* _EXERCISE GOAL_: Print the lines exactly as they appear, from the line containing "Task: Click the Auth Token field" up to and including the line containing "Looking at the screenshot, I should (x=109, y=130).".

* _DATA TO PROCESS_:
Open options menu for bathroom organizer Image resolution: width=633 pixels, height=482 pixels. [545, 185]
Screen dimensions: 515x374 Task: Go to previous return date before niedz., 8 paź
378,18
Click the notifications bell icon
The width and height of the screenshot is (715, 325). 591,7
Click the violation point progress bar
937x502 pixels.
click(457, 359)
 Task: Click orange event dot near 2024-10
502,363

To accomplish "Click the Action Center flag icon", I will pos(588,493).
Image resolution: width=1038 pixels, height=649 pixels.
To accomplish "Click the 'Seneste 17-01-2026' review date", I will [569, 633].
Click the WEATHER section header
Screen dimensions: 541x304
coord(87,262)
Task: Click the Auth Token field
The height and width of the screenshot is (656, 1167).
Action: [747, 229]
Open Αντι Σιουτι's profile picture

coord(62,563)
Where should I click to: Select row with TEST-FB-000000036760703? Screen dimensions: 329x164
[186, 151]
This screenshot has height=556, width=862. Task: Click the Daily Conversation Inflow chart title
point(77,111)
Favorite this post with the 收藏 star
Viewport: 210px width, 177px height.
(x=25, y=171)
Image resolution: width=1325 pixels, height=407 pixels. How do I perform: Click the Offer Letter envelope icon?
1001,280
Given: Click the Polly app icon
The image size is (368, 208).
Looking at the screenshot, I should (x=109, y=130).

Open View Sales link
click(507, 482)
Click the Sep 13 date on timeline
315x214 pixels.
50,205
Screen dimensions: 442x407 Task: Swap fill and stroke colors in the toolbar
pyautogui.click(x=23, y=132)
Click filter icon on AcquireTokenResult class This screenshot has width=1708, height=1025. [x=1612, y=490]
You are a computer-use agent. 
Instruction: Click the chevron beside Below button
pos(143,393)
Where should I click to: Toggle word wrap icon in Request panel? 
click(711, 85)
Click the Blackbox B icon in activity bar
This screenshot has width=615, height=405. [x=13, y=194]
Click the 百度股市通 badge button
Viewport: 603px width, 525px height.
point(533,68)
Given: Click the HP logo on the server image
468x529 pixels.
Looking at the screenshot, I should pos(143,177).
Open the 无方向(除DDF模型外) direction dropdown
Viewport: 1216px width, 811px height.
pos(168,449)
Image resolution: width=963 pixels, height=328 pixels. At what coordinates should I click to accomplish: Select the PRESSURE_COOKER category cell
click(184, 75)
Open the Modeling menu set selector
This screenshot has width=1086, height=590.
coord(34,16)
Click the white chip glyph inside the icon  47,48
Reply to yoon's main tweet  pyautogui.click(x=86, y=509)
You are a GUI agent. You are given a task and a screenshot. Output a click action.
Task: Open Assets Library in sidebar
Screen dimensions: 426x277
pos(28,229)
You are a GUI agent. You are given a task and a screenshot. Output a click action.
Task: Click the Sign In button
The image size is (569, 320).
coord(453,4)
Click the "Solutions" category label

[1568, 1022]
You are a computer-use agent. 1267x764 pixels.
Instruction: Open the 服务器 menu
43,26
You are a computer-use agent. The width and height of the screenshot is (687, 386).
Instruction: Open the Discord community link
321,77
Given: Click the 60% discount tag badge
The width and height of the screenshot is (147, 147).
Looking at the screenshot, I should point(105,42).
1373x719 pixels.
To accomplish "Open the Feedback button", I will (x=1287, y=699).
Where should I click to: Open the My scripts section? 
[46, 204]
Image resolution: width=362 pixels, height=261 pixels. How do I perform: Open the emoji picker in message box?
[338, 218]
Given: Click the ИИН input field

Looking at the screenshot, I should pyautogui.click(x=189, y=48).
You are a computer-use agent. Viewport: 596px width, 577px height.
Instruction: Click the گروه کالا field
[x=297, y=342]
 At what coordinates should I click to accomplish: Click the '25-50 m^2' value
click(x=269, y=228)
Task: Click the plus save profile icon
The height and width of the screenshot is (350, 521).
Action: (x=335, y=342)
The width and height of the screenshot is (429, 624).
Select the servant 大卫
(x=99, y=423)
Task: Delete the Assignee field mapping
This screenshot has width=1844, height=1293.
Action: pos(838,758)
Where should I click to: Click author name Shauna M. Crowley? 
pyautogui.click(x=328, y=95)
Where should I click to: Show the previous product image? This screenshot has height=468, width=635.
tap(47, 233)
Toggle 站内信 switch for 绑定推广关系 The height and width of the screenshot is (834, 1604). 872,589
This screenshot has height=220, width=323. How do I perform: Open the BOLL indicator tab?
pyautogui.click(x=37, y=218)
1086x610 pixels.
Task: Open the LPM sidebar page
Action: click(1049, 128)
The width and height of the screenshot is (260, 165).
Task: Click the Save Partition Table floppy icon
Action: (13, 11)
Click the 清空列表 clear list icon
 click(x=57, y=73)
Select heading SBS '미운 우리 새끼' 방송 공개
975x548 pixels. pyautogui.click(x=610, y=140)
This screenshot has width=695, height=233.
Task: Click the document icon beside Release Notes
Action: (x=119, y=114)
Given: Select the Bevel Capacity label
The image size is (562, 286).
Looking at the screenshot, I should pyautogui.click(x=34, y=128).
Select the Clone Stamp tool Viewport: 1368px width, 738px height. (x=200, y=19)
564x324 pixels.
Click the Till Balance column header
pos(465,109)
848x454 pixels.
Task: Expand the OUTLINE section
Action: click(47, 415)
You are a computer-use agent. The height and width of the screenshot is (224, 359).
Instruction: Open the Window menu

* _COMPLETE OUTPUT_:
Task: Click the Auth Token field
The height and width of the screenshot is (656, 1167).
Action: [747, 229]
Open Αντι Σιουτι's profile picture

coord(62,563)
Where should I click to: Select row with TEST-FB-000000036760703? Screen dimensions: 329x164
[186, 151]
This screenshot has height=556, width=862. Task: Click the Daily Conversation Inflow chart title
point(77,111)
Favorite this post with the 收藏 star
Viewport: 210px width, 177px height.
(x=25, y=171)
Image resolution: width=1325 pixels, height=407 pixels. How do I perform: Click the Offer Letter envelope icon?
1001,280
Given: Click the Polly app icon
The image size is (368, 208).
Looking at the screenshot, I should (x=109, y=130).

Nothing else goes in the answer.